When working with our clients to determine a bespoke process, we will consider:
- Temperature requirements (-20⁰C, -40⁰C, -80⁰C)
- Allowable time out of condition (ambient/dry ice packaging)
- Conditioning time requirements
- Material specifications for labels & cartons
- Label design
- Overprinting of labels & cartons
- Final pack-out configuration ( ancillary components)
- Level of serialization aggregation required
Q: Is there any commonality amongst gene therapy client needs?
To be honest, not really.
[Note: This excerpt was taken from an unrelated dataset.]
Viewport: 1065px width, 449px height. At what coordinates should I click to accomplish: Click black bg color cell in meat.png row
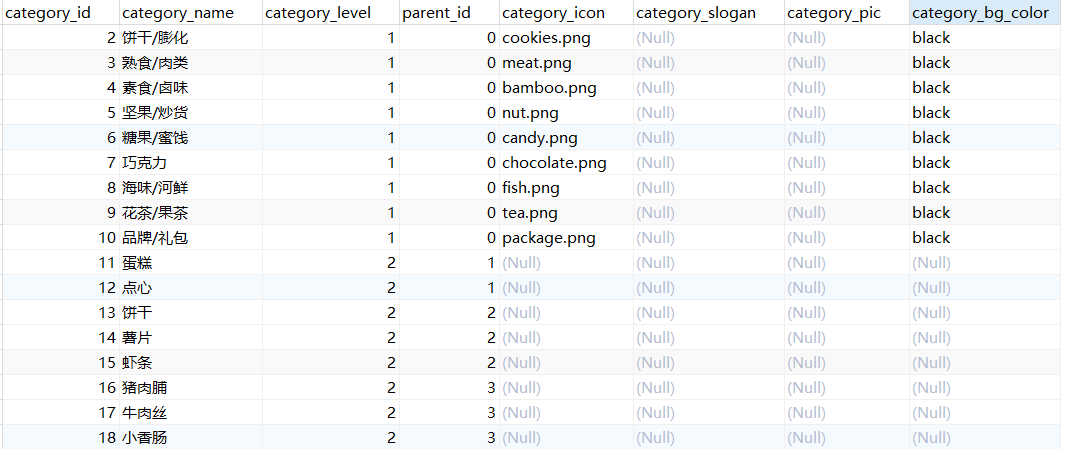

We work with a variety of gene-therapy products, all with very unique processes, though most are centered on using a dry ice solution and to help prevent temperature excursions and limit the time out of condition, we do pre-print as much as possible in terms of labels and cartons and condition packaging components.
I would say, one common requirement, is the need for responsiveness and the flexibility to be able to label, pack and QP release the drug product as soon as an order is received. Quite often we receive orders on one day and the gene therapy is ready for dispatch the next day or sometimes on the same day depending upon the time of order receipt. This responsive just-in-time (JIT) processing ensures the lifesaving drug product is with the patient as soon as possible.
Q: Can you explain a bit more about the just-in-time processes at Almac?
With gene therapies typically being patient specific, implementing a JIT process allows the product to be labelled and packed upon order receipt in line with that particular patients dosing requirements.
For example, we have a gene-therapy product where treatment is weight-based, and the weight of the patient translates into how many vials are needed to be packed. The product is for the EU market, so the product needs to be placed in country-specific packaging with the patient’s specific information on the pack and distributed accordingly. Between the varying weights and country information, at last count, this gene therapy had over 420 SKUs for one product.
For this particular product our client has a dedicated GMP footprint within our facility with reserved frozen storage resources, so that when an order is received which could be as niche as one vial per batch, our specialist team picks the product from the client dedicated freezers, labels and packs over dry ice, the product is QP released in real time and ready for distribution direct to the patient within 24-48 hours.
I find this development of advanced medicine so interesting. To think not only how there has been a major shift in our packaging processes to be able to provide such a bespoke rapid solution, but that a drug product which is so specific to individual patients often is a cure for their rare disease.
Sean Canavan, Operations Manager, Almac Pharma Services Dundalk
Sean joined the Almac Group in June 2020 as Operations Manager at our European Campus in Dundalk. He is responsible for the direct management of the Packaging and Logistics Operations at Almac’s Gene Therapy Centre of Excellence Facility.
With over 20 years’ experience in the Pharmaceutical industry, Sean has been responsible in managing departments that have delivered multiple products in global markets including Europe, US, Canada, Japan, Australia, New Zealand, Brazil and Africa.
Sean has extensive experience within the packaging industry and has worked very closely with some of the world’s biggest pharmaceutical equipment manufacturers over the years. He has also worked with some of Europe’s leading packaging suppliers to develop customer specific packaging solutions, helping launch client products on time and ensuring first to market.
Prior to joining Almac, Sean worked for one of the world’s largest veterinary companies where he was responsible for the management of all packaging operations across several sites working with 300 products marketed in 110 different countries.